Effect of H2 treatment in a mouse model of rheumatoid arthritis-associated interstitial lung disease

Rheumatoid arthritis (RA)-associated interstitial lung disease (ILD), a primary cause of mortality in patients with RA, has limited treatment options. A previously established RA model in D1CC transgenic mice aberrantly expressed major histocompatibility complex class II genes in joints, developing collagen II-induced polyarthritis and anti-cyclic citrullinated peptide antibodies and interstitial pneumonitis, similar to those in humans. Molecular hydrogen (H-2) is an efficient antioxidant that permeates cell membranes and alleviates the reactive oxygen species-induced injury implicated in RA pathogenesis. We used D1CC mice to analyse chronic lung fibrosis development and evaluate H-2 treatment effects. We injected D1CC mice with type II collagen and supplied them with H-2-rich or control water until analysis. Increased serum surfactant protein D values and lung densities images were observed 10 months after injection.
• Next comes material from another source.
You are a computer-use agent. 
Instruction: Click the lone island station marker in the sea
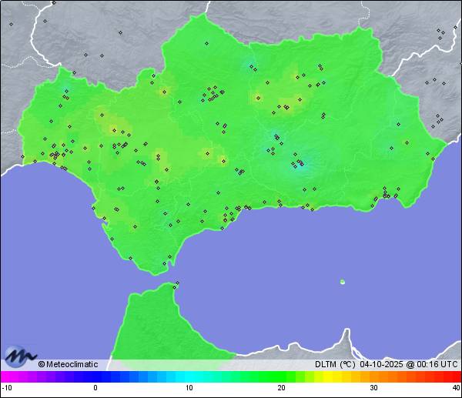tap(342, 282)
Inflammation was patchy within the perilymphatic stromal area, with increased 8-hydroxy-2MODIFIER LETTER PRIME-deoxyguanosine-positive cell numbers and tumour necrosis factor-alpha, BAX, transforming growth factor-beta, interleukin-6 and soluble collagen levels in the lungs. Inflammatory and fibrotic changes developed diffusely within the perilymphatic stromal area, as observed in humans. H-2 treatment decreased these effects in the lungs. Thus, this model is valuable for studying the effects of H-2 treatment and chronic interstitial pneumonia pathophysiology in humans. H-2 appears to protect against RA-ILD by alleviating oxidative stress.